(Saved entries)
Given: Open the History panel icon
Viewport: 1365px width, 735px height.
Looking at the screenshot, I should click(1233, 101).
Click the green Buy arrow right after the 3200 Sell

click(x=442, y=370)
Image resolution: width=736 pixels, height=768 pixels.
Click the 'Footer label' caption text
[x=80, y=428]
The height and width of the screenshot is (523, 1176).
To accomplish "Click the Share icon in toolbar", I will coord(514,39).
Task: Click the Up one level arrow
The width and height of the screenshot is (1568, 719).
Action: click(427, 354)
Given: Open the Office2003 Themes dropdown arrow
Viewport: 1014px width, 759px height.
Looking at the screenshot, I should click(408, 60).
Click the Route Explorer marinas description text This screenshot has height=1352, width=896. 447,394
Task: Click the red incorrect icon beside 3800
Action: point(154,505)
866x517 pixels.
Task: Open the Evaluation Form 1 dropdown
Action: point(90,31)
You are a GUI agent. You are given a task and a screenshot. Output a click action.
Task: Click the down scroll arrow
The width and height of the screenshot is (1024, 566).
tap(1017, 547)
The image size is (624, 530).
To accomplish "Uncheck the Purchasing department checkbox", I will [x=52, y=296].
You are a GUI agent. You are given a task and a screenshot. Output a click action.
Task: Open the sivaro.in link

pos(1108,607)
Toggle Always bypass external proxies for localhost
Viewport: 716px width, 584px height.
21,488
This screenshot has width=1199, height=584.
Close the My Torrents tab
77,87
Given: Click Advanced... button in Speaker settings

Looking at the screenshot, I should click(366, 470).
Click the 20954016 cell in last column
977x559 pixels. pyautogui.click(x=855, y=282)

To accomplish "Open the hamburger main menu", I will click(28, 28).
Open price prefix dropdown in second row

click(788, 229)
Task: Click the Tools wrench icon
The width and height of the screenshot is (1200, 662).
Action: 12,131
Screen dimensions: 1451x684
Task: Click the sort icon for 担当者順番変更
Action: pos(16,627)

Task to carry out | Every entry, from the first line to the last, should be retyped exactly.

Answer space |
Given: Open the History panel icon
Viewport: 1365px width, 735px height.
Looking at the screenshot, I should click(1233, 101).
Click the green Buy arrow right after the 3200 Sell

click(x=442, y=370)
Image resolution: width=736 pixels, height=768 pixels.
Click the 'Footer label' caption text
[x=80, y=428]
The height and width of the screenshot is (523, 1176).
To accomplish "Click the Share icon in toolbar", I will coord(514,39).
Task: Click the Up one level arrow
The width and height of the screenshot is (1568, 719).
Action: click(427, 354)
Given: Open the Office2003 Themes dropdown arrow
Viewport: 1014px width, 759px height.
Looking at the screenshot, I should click(408, 60).
Click the Route Explorer marinas description text This screenshot has height=1352, width=896. 447,394
Task: Click the red incorrect icon beside 3800
Action: point(154,505)
866x517 pixels.
Task: Open the Evaluation Form 1 dropdown
Action: point(90,31)
You are a GUI agent. You are given a task and a screenshot. Output a click action.
Task: Click the down scroll arrow
The width and height of the screenshot is (1024, 566).
tap(1017, 547)
The image size is (624, 530).
To accomplish "Uncheck the Purchasing department checkbox", I will [x=52, y=296].
You are a GUI agent. You are given a task and a screenshot. Output a click action.
Task: Open the sivaro.in link

pos(1108,607)
Toggle Always bypass external proxies for localhost
Viewport: 716px width, 584px height.
21,488
This screenshot has width=1199, height=584.
Close the My Torrents tab
77,87
Given: Click Advanced... button in Speaker settings

Looking at the screenshot, I should click(366, 470).
Click the 20954016 cell in last column
977x559 pixels. pyautogui.click(x=855, y=282)

To accomplish "Open the hamburger main menu", I will click(28, 28).
Open price prefix dropdown in second row

click(788, 229)
Task: Click the Tools wrench icon
The width and height of the screenshot is (1200, 662).
Action: 12,131
Screen dimensions: 1451x684
Task: Click the sort icon for 担当者順番変更
Action: pos(16,627)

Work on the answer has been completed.